No dia a dia é que se percebe, por relatos de conhecidos, que a vida dos idosos não está nada fácil nesta pandemia. Os antigos donos de seus bens, da casa e do próprio nariz não se governam mais. Os filhos ou filhas casam, e os cônjuges não são parentes seus, só “agregados”. Sorte dos vovôs que acolheram bem os novos membros, os integraram à própria família e, na sua velhice, recebem a mesma atenção.

Mas, pelo que tenho ouvido nos últimos dias, são os próprios descendentes que devem a vida, a educação, o sustento e os cuidados aos pais que, agora com seus próprios compromissos, não conseguem recebê-los em suas casas. Os parceiros não os aceitam, ou é seu trabalho que os faz sair de casa e não conseguir cuidá-los como merecem.

É o caso de uma família que vive o jogo do empurra. Um filho tem a casa pequena, outro viaja seguido, outro precisa de sossego, ou é adoentado, ou não tem tempo para atendê-los. Acontece que a idosa em questão está com Alzheimer, mas, antes disso, ela já era difícil de lidar. Daquelas donas de casa que não admitem empregada ou acompanhante, porque não obedecem ao seu ritmo nem à maneira de administrar a morada. Já providenciaram uma acompanhante que pouco durou no trabalho.

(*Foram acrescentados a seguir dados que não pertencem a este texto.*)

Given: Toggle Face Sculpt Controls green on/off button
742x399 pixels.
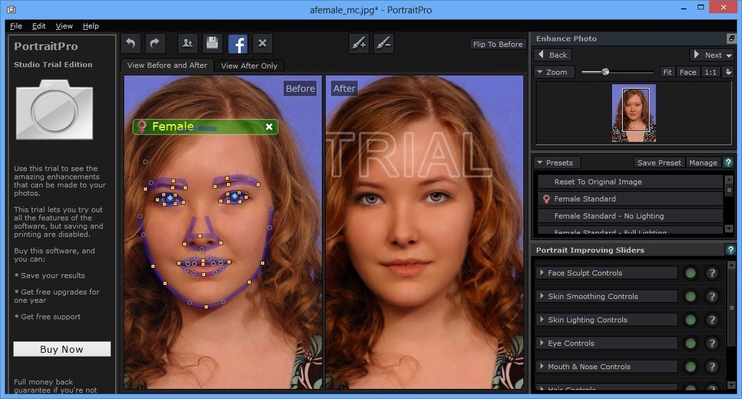Looking at the screenshot, I should pos(690,273).
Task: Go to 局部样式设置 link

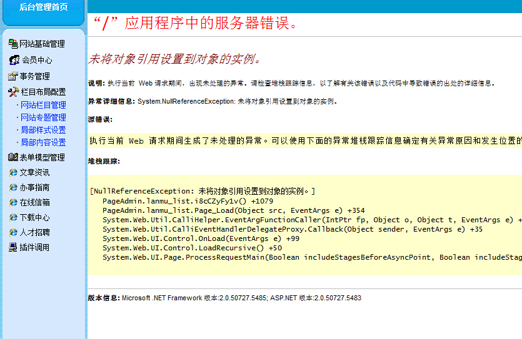Action: click(43, 130)
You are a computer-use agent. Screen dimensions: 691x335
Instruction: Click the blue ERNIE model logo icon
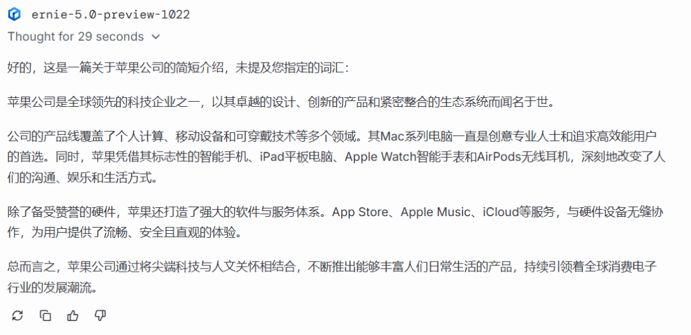click(15, 15)
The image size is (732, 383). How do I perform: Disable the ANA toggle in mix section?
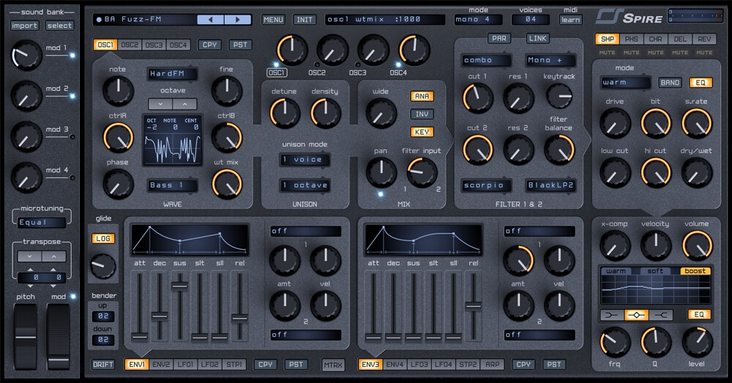click(422, 97)
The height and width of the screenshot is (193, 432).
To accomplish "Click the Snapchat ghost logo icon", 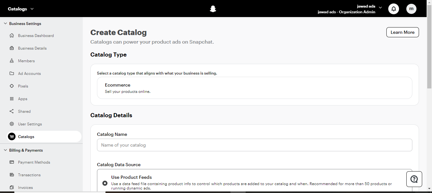I will click(x=213, y=9).

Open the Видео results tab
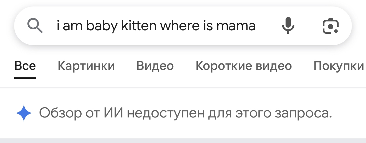[x=155, y=66]
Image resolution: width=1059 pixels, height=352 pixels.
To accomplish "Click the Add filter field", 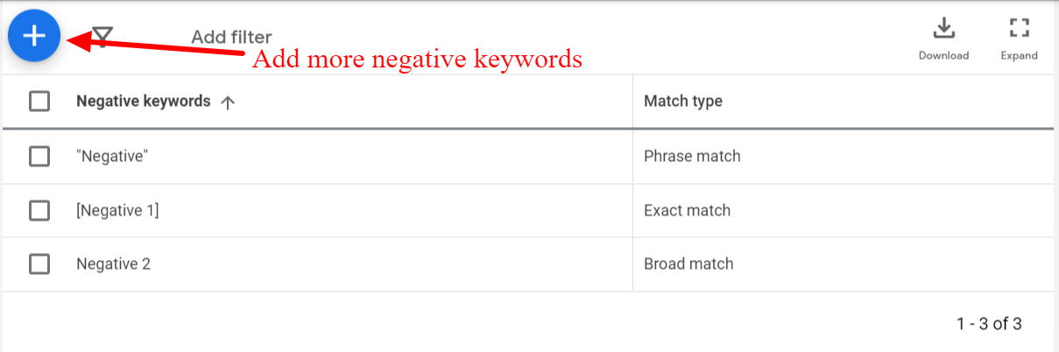I will pos(231,37).
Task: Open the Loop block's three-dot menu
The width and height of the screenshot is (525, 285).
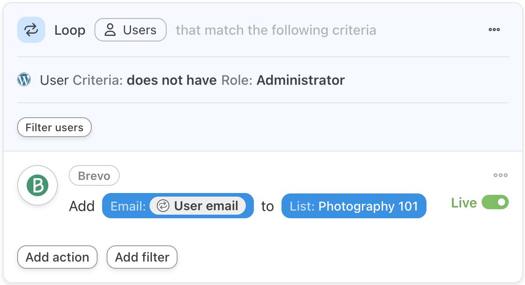Action: coord(494,30)
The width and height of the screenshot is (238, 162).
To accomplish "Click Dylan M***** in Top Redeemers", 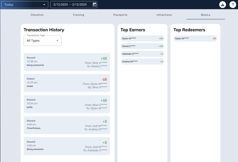I will pos(195,38).
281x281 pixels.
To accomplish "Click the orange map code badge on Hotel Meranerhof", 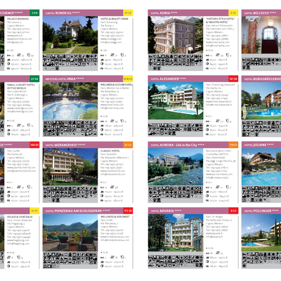I will tap(128, 145).
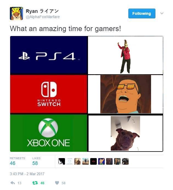Image resolution: width=173 pixels, height=190 pixels.
Task: Click the cartoon man with glasses panel
Action: point(126,94)
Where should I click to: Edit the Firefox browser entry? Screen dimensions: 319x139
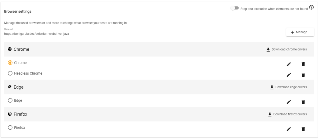point(289,129)

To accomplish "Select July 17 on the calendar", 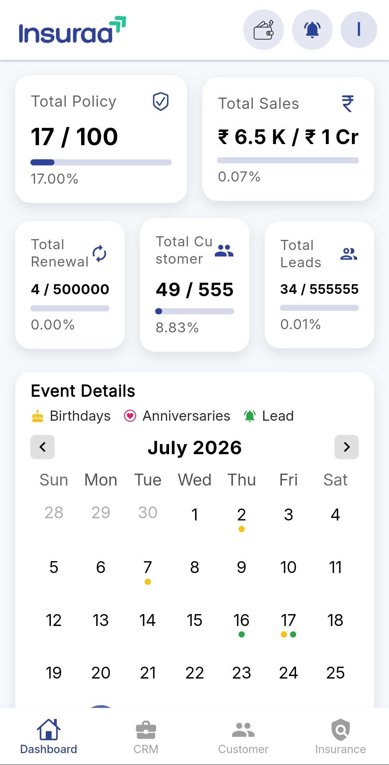I will (x=288, y=623).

Conheci outra senhora assim. Vivia de avental e de espanador. Os filhos não tinham liberdade de trocar móveis ou utensílios de lugar. E tinham que entrar sem calçados para não sujar os tapetes e o chão. Coitadinha, seus últimos dias foram muito tristes. Nem filhos, nem genro ou nora conseguiam ficar mais de um dia com ela.

Em compensação, há muitos velhinhos que deram o melhor de si quando ativos e, agora, são mal cuidados por sua prole. Às vezes com boa intenção – falta de tempo ou esquecimento –, os filhos se esquecem de surtir a despensa do pai, e ele fica dias sem os alimentos que mais fazem falta: leite, pão, frutas, hortaliças e até o arroz e o feijão.

Noutro caso, um filho folgado se ofereceu para morar com o pai, mas, em vez de melhorar a vida do velhinho, até do dinheirinho da aposentadoria ele se apropriou.

Pior ainda é quando os levam “de surpresa” para uma casa geriátrica, e lá o esquecem até receberem a notícia de sua morte.

Lembro-me de um miniconto da Globo que me tocou fundo. Um casal de idosos, morando em São Paulo, tinha duas filhas, ambas casadas, nos seus lares, preocupadas com os filhos, os empregos e o crescente custo de vida, que não permitiam a nenhuma delas levar os pais juntos para morar em suas casas. Fizeram então uma reunião de família e, diante dos pais, coitadinhos, resolveram que a moradora do Rio de Janeiro ia levar a mãe, e a outra ficaria com o pai em São Paulo. A tristeza daquele casalzinho que jamais se separara na vida, que se prometera permanecer juntos até que a morte os separasse, foi uma emoção que me abalou e não consigo esquecer. Porque pode estar acontecendo por aí.

Não dá para julgar ninguém nesses casos. Todos têm suas razões, mas a tristeza é de ver os idosos terem de abandonar suas casas, ou renunciar a seu comando, ficando reféns dos mais moços, que passam a governar suas vidas.

É a realidade, como fugir a ela? Minha sugestão é que ninguém se apegue demais aos bens materiais, suas casas, ou até modos de viver e manias, pois temos que estar abertos às mudanças, compreender quando nosso “reinado” já passou. E deixemo-nos levar, com carinho, pelas decisões de nossos filhos, pois filho que honra o quarto mandamento, só pode desejar nosso bem.